# WHAT YOU WILL DO
Write out, word for word, the stretch of data below from the line containing "The height and width of the screenshot is (681, 1048)." through the line containing "Action: click(x=43, y=26)", including both of those lines.

# LISTED RECORDS
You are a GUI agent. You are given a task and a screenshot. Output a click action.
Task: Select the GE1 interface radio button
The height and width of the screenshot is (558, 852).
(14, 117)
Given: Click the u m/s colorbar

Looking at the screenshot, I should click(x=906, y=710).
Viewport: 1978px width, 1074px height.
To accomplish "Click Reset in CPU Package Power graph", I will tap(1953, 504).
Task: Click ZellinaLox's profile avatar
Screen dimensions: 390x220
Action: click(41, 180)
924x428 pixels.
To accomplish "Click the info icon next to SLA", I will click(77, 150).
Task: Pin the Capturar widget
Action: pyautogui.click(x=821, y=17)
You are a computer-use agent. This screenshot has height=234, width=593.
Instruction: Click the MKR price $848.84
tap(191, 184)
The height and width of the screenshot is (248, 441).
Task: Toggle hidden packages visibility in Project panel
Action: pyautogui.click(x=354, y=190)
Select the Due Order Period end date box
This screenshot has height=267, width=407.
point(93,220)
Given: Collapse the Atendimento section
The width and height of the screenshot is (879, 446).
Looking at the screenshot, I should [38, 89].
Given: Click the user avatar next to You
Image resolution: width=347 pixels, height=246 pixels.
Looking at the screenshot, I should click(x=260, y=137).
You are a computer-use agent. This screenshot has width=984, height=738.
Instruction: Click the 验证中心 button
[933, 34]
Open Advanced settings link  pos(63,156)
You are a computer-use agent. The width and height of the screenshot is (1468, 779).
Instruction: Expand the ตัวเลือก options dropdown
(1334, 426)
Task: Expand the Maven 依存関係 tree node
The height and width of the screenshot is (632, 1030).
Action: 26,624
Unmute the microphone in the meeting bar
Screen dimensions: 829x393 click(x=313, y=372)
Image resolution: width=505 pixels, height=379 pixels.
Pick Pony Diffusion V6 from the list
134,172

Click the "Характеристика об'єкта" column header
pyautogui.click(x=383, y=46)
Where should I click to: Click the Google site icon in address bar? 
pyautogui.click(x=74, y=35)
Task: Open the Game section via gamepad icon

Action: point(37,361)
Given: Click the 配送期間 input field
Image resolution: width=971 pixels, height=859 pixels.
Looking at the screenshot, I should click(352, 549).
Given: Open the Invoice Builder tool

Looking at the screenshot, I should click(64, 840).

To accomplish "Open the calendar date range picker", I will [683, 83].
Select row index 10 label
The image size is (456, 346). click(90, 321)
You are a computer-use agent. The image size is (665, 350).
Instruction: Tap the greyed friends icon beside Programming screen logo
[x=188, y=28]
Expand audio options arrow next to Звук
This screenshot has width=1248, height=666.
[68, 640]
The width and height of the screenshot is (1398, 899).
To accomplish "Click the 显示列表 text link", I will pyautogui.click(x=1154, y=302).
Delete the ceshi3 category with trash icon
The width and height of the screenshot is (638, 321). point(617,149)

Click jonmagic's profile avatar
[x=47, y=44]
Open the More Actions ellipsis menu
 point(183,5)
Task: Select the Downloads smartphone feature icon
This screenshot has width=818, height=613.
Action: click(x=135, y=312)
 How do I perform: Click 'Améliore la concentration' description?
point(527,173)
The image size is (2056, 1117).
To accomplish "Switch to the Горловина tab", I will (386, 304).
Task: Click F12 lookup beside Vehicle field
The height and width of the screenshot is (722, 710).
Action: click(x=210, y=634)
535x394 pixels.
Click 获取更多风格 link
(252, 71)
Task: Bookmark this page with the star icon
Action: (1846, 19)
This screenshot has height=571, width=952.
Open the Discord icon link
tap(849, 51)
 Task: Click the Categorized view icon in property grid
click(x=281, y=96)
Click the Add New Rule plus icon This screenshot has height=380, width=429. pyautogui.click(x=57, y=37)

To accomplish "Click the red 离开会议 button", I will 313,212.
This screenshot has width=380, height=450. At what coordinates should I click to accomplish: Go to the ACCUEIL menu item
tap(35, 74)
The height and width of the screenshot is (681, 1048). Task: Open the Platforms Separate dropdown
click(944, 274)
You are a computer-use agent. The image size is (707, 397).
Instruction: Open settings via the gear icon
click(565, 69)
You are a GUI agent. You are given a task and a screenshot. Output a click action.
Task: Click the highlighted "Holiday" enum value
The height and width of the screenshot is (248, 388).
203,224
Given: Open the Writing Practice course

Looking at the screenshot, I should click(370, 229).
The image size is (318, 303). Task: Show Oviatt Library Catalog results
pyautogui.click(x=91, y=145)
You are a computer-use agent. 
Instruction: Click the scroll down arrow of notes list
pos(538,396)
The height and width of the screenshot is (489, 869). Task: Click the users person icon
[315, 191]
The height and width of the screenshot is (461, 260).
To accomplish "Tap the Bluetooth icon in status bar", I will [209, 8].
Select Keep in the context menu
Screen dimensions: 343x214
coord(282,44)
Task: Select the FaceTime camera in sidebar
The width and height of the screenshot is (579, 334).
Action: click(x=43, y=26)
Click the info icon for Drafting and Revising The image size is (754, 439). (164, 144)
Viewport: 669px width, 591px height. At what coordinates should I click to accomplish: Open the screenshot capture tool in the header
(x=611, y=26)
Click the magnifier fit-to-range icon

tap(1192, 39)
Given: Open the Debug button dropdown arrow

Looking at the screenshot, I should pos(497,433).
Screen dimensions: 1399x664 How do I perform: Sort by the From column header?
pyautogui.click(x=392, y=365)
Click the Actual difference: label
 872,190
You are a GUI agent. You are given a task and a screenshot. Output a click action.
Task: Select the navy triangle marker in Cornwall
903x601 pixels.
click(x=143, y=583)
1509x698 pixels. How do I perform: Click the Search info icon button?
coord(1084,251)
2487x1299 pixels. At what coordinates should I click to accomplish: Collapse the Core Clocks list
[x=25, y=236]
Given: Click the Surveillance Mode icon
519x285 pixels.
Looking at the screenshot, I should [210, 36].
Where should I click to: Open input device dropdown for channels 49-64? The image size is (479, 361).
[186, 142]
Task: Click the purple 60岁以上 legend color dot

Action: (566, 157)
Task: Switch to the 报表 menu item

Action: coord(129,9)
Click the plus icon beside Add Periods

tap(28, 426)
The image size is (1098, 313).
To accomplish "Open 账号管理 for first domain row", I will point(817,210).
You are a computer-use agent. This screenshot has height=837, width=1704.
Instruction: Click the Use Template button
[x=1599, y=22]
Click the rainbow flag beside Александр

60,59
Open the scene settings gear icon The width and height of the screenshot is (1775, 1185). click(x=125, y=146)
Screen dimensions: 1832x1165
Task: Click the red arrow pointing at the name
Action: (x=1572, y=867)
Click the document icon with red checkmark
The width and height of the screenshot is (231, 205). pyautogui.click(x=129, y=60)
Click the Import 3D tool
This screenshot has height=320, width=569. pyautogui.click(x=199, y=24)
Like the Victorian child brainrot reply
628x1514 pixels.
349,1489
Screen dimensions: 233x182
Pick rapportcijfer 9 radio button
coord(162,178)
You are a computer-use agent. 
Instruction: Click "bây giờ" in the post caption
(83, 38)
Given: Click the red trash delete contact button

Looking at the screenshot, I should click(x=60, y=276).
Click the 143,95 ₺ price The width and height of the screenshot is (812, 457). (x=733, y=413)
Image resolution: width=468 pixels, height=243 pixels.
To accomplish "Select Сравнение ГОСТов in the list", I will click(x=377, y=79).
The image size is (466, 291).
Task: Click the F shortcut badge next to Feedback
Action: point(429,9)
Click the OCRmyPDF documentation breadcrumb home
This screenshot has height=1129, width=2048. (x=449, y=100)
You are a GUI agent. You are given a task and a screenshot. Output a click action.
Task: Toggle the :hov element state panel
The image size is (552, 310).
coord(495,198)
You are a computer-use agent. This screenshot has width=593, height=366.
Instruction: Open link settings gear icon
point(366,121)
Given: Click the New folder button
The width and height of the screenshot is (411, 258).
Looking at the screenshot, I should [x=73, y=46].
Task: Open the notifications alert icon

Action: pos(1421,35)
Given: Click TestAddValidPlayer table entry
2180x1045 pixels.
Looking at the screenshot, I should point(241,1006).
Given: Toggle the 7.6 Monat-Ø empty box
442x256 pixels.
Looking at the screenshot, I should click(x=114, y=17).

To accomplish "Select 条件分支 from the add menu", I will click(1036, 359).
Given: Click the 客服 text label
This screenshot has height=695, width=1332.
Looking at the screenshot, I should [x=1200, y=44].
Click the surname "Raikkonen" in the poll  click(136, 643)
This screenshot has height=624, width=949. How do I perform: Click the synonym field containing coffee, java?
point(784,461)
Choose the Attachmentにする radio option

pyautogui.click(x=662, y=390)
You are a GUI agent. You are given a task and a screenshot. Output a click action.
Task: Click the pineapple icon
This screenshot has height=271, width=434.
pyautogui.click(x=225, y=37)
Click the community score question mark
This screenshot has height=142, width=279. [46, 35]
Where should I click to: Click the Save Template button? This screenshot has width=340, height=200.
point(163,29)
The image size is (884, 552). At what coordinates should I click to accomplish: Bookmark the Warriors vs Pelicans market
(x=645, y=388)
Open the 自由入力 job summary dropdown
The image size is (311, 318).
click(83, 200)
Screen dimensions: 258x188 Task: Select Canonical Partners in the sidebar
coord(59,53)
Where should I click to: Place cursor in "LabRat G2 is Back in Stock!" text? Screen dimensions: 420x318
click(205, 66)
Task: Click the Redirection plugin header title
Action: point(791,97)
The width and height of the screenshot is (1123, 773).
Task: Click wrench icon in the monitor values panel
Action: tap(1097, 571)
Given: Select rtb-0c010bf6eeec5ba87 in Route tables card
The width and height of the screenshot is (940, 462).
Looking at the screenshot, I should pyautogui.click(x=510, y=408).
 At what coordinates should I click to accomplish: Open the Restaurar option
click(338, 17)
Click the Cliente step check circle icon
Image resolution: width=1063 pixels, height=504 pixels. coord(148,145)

# EXERCISE RESULT
The height and width of the screenshot is (681, 1048). Task: Open the Platforms Separate dropdown
click(944, 274)
You are a computer-use agent. The image size is (707, 397).
Instruction: Open settings via the gear icon
click(565, 69)
You are a GUI agent. You are given a task and a screenshot. Output a click action.
Task: Click the highlighted "Holiday" enum value
The height and width of the screenshot is (248, 388).
203,224
Given: Open the Writing Practice course

Looking at the screenshot, I should click(370, 229).
The image size is (318, 303). Task: Show Oviatt Library Catalog results
pyautogui.click(x=91, y=145)
You are a computer-use agent. 
Instruction: Click the scroll down arrow of notes list
pos(538,396)
The height and width of the screenshot is (489, 869). Task: Click the users person icon
[315, 191]
The height and width of the screenshot is (461, 260).
To accomplish "Tap the Bluetooth icon in status bar", I will [209, 8].
Select Keep in the context menu
Screen dimensions: 343x214
coord(282,44)
Task: Select the FaceTime camera in sidebar
The width and height of the screenshot is (579, 334).
Action: click(x=43, y=26)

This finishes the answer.